练习任务 →
1. 请改写下面的Transformer笔记中从含有“encoder_layer x num_encoder_layers”的那句起、到“参考:Transformer是如何实现机器翻译的?”止的这一段，并把其中的“encoder_norm”换成“final_norm”。
2. 请接着下面这篇Transformer笔记的最后一句往下续写。
═══ 阅读摘录
PyTorch笔记 - Attention Is All You Need

Posted SpikeKing

tags:

篇首语:本文由小常识网(cha138.com)小编为大家整理,主要介绍了PyTorch笔记 - Attention Is All You Need相关的知识,希望对你有一定的参考价值。

CNN:

  • 权重共享:平移不变形、可并行计算
  • 滑动窗口:局部关联性建模、依赖多层堆积来进行长程建模
  • 对相对位置敏感,对绝对位置不敏感

RNN:依次有序递归建模

  • 对顺序敏感
  • 串行计算耗时
  • 长程建模能力弱
  • 计算复杂度与序列长度呈线性关系
  • 单步计算复杂度不变
  • 对相对位置敏感,对绝对位置敏感

Transformer:

  • 无局部假设:可并行计算、对相对位置不敏感
  • 无有序假设:需要位置编码来反映位置变化对于特征的影响、对绝对位置不敏感
  • 任意两字符都可以建模:擅长长短程建模,自注意机制需要序列长度的平台级别复杂度

Encoder和Decoder模式

  • Encoder:Input Embeding + Position Encoding,N层
    • Multi-Head Attention
    • Feed Forward
  • Decoder:Output Embeding + Position Encoding
    • Masked Multi-Head Attention -> Query
    • Encoder -> Key/Value
    • Multi-Head Attention
    • Feed Forward
  • Linear -> Softmax

位置信息逐层传递

Transformer:

  • Encoder
    • Input Word Embedding:由稀疏的one-hot进入一个不带bias的FFN得到一个稠密的连续向量
    • Position Encoding:
      • 通过sin/cos来固定表征:每个位置确定的;对于不同的句子,相同位置的距离一致;可以推广到更长的测试句子
      • pe(pos+k)可以写成pe(k)的线性组合
      • 通过残差连接来是的位置信息流入深层
    • Multi-Head Self-Attention:
      • 使得建模能力更强,表征空间更丰富
      • 由多组Q\\K\\V构成,每组单独计算一个Attention向量
      • 把每组的Attention向量拼起来,并进入一个不带bias的FFN得到最终的向量
    • Feed-Forward network:
      • 只考虑每个单独位置进行建模
      • 不同位置的参数共享
      • 类似于Pointwise Convolution
  • Decoder:
    • output word embedding
    • multi-head self-attention
    • multi-head cross-attention
    • feed-forward network
    • softmax

中文翻译成英文,则encoder是中文,decoder是英文

PyTorch实现Transformer,源码torch.nn.Transformer:

输入参数:

  • d_model:Transformer的输入维度
  • nhead:multi-head self-attention,头的数目
  • num_encoder_layers:encoder的block数量
  • num_decoder_layers:decoder的block数量
  • dim_feedforward:feed-forward的输出维度

encoder_layer x num_encoder_layers + encoder_norm -> encoder

decoder_layer x num_decoder_layers + decoder_norm -> decoder

encoder输入:srcmasksrc_key_padding_mask

decoder输入:tgtmemorytgt_maskmemory_masktgt_key_padding_maskmemory_key_padding_mask

参考:Transformer是如何实现机器翻译的?
══════
═══ 数据
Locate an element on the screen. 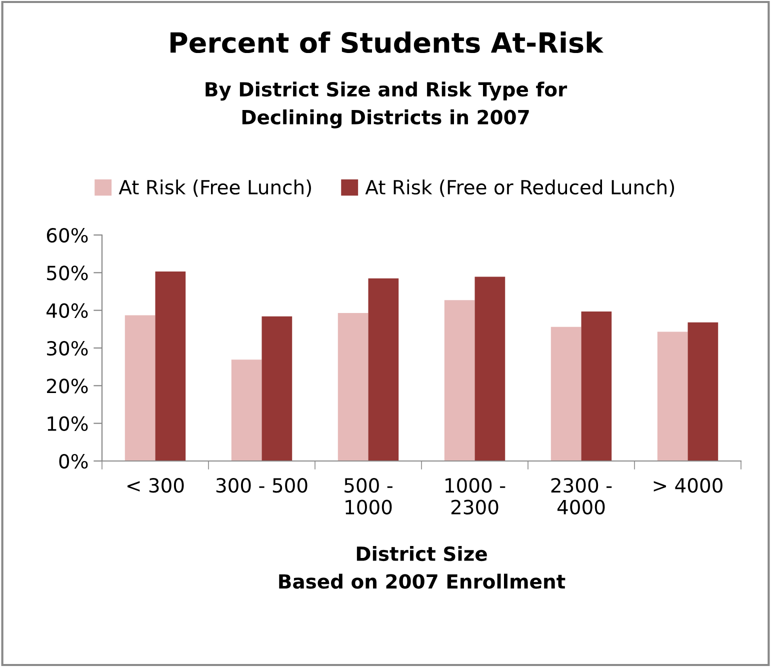 The height and width of the screenshot is (667, 771). x-tick-label: > 4000 is located at coordinates (688, 486).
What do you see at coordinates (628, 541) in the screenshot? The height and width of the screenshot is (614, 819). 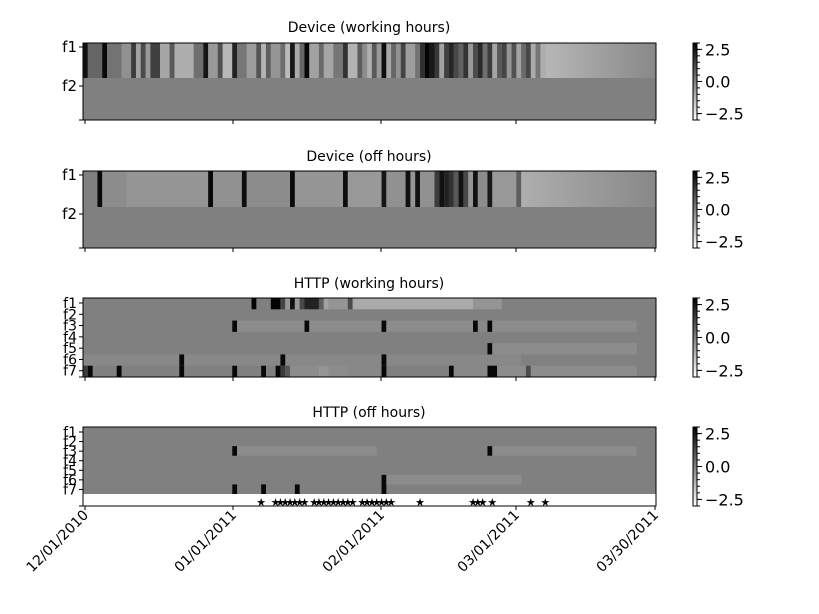 I see `x-tick-label: 03/30/2011` at bounding box center [628, 541].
══════
各题答案 →
1.
encoder_layer x num_encoder_layers + final_norm -> encoder

decoder_layer x num_decoder_layers + decoder_norm -> decoder

encoder输入:srcmasksrc_key_padding_mask

decoder输入:tgtmemorytgt_maskmemory_masktgt_key_padding_maskmemory_key_padding_mask

参考:Transformer是如何实现机器翻译的?

2.
模型预测流程

  1. 将输入源语言句子的Embedding经过Encoder进行编码
  2. 将Encoder输出的编码和句子起始标志位</BOS>一起输入Decoder进行预测
  3. 将Decoder的预测结果和Encoder输出的编码作为Decoder的输入进行预测,直到预测结果出现句子结束标志位</EOS>

模型训练流程

训练流程和预测流程稍有不同。在训练时,如果每次将预测结果输入还没有训练好的模型会让输出结果越走越偏。因此在训练时采用了”Teacher Forcing“技巧,不管模型输出的结果是什么,每次将正确的输出结果作为Decoder的输入继续预测。

位置编码示例

TransformerEncoderLayer继承于Module,被TransformerEncoder调用:

  • MultiheadAttention -> self.self_attn
  • Feedforward model -> Linearx2 + Dropout
  • LayerNorm x 2,Dropout x 2,LayerNorm和Dropout都有不一样的参数,需要实例化多次
  • Activation,激活函数可以复用
        self.self_attn = MultiheadAttention(d_model, nhead, dropout=dropout, batch_first=batch_first,
                                            **factory_kwargs)
        # Implementation of Feedforward model
        self.linear1 = Linear(d_model, dim_feedforward, **factory_kwargs)
        self.dropout = Dropout(dropout)
        self.linear2 = Linear(dim_feedforward, d_model, **factory_kwargs)

        self.norm_first = norm_first
        self.norm1 = LayerNorm(d_model, eps=layer_norm_eps, **factory_kwargs)
        self.norm2 = LayerNorm(d_model, eps=layer_norm_eps, **factory_kwargs)
        self.dropout1 = Dropout(dropout)
        self.dropout2 = Dropout(dropout)
        
        if isinstance(activation, str):
            activation = _get_activation_fn(activation)

forward:

  • _sa_block:自注意力模块
  • _ff_block:前馈模块
  • 可以选择,残差和norm的先后顺序
  • 自注意力和前馈使用不同的norm
        x = src
        if self.norm_first:
            x = x + self._sa_block(self.norm1(x), src_mask, src_key_padding_mask)
            x = x + self._ff_block(self.norm2(x))
        else:
            x = self.norm1(x + self._sa_block(x, src_mask, src_key_padding_mask))
            x = self.norm2(x + self._ff_block(x))

TransformerEncoder,继承于Module

  • 复制num_layersencoder_layerencoder_layer就是TransformerEncoderLayer
  • _get_clonescopy.deepcopy()
self.layers = _get_clones(encoder_layer, num_layers)
self.num_layers = num_layers

def _get_clones(module, N):
    return ModuleList([copy.deepcopy(module) for i in range(N)])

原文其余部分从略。